In 3 sorsi – Si sono riaccese violentemente le dispute di confine fra Kirghizistan e Tagikistan, in corso ormai da decenni, e neanche il cessate il fuoco imposto dai Presidenti Japarov e Rahmon è riuscito a calmare la situazione. A offrirsi da mediatore è la Russia, interessata a porre fine a una situazione potenzialmente lesiva per i propri interessi politici.
1. UN CONFINE CALDO
Nelle ultime settimane sono ripresi gli scontri al confine fra Kirghizistan e Tagikistan, due ex repubbliche sovietiche da tempo alle prese con dispute territoriali. Il teatro del conflitto sarebbe la regione kirghisa di Batken, da tempo al centro di tensioni etniche, al pari dell’enclave tagika di Vorukh, in Kirghizistan, di cui i due Paesi si contendono la sovranità per il controllo delle risorse idriche locali.
A metà settembre Bishkek e Dushanbe si sono reciprocamente accusate di aver dato inizio agli scontri e di aver poi violato il cessate il fuoco concordato dai rispettivi Presidenti. Diverse persone sono state ferite, alcune sono morte e il numero di sfollati cresce di ora in ora. Il Governo kirghiso sostiene di aver sparato sui posti di guardia di frontiera per proteggersi da un’incursione tagika, dopo che i soldati di Dushanbe hanno aperto il fuoco a Batken, colpendola con mezzi corazzati e lanciarazzi. Stando, invece, alle dichiarazioni del Governo del Tagikistan, sarebbe stato il Kirghizistan a bombardare avamposti e territori tagiki.
Neanche il cessate il fuoco imposto dai Presidenti Sadyr Japarov e Emomali Rahmon, entrambi in visita a Samarcanda per il summit della SCO (l’Organizzazione per la cooperazione di Shanghai), ha retto e le parti hanno ripreso a sferrare attacchi contro le rispettive postazioni di frontiera.

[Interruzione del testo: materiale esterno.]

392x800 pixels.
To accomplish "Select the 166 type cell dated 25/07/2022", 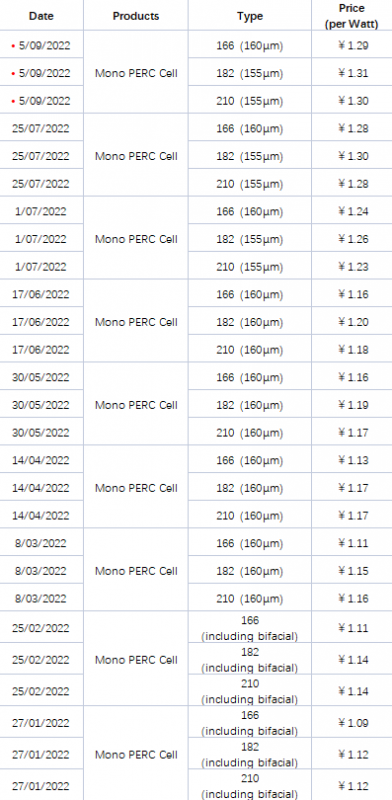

Embed from Getty ImagesFig. 1 – Sfollati kirghisi provenienti dalle aree di confine teatro degli scontri con il Tagikistan, settembre 2022
2. QUESTIONI TERRITORIALI IRRISOLTE
Le dispute territoriali tra Kirghizistan e Tagikistan si ripresentano ciclicamente da trent’anni, sebbene tendano a essere brevi e a risolversi senza particolari escalation. L’ultimo conflitto risale al 2021, quando alle sparatorie tra le guardie di frontiera si era aggiunto il malcontento degli abitanti dei villaggi locali che aveva ulteriormente esacerbato le tensioni al punto da far temere l’inizio di una guerra.
Gli scontri affondano le proprie radici in una serie di questioni mai davvero chiarite. A partire da quella territoriale, considerando che oltre un terzo della frontiera tra i due Stati rimane tuttora da definire e che i confini malamente tracciati durante l’era sovietica ostacolano l’accesso al proprio Paese d’origine a diverse comunità insediatesi nella regione montuosa.
La questione territoriale si intreccia con quella idrica, in particola alla disputa per un bacino rivendicato da entrambi i Paesi sul fiume Isfara, al confine tra la provincia tagika di Sughd e quella kirghisa di Batken.
A venire in soccorso dei civili, vittime di queste dispute decennali, è soprattutto l’Uzbekistan, che nella sua enclave di Sokh ospita migliaia di rifugiati tagiki.
Embed from Getty ImagesFig. 2 – Soldati kirghisi presidiano un centro amministrativo a Batken, settembre 2022
3. L’INTERVENTO DI MOSCA
Gli scontri fra Dushanbe e Bishkek hanno destato preoccupazione al Cremlino, da sempre interessato a mostrarsi come garante di un’apparente stabilità politica in territori un tempo sotto il suo controllo.
Sin dalla dissoluzione dell’Unione Sovietica, infatti, Tagikistan e Kirghizistan ospitano basi militari russe e, a differenza dei vicini Uzbekistan e Kazakistan, fino ad ora non hanno mostrato la volontà di affrancarsi da Mosca. Entrambi i Paesi fanno parte anche della CSTO, l’organizzazione di sicurezza e difesa capeggiata dalla Russia, balzata agli onori della cronaca nei giorni scorsi a causa delle tensioni che si sono riaccese fra Armenia e Azerbaijan nel Nagorno-Karabakh.
In risposta al nuovo conflitto di confine tra tagiki e kirghizi, Putin ha quindi invitato i Presidenti dei due Paesi a raggiungere una tregua per riportare sotto controllo la situazione, offrendosi anche di mediare per facilitare la demarcazione della frontiera e porre fine una volta per tutte a una polveriera pericolosa per i propri interessi in Asia Centrale.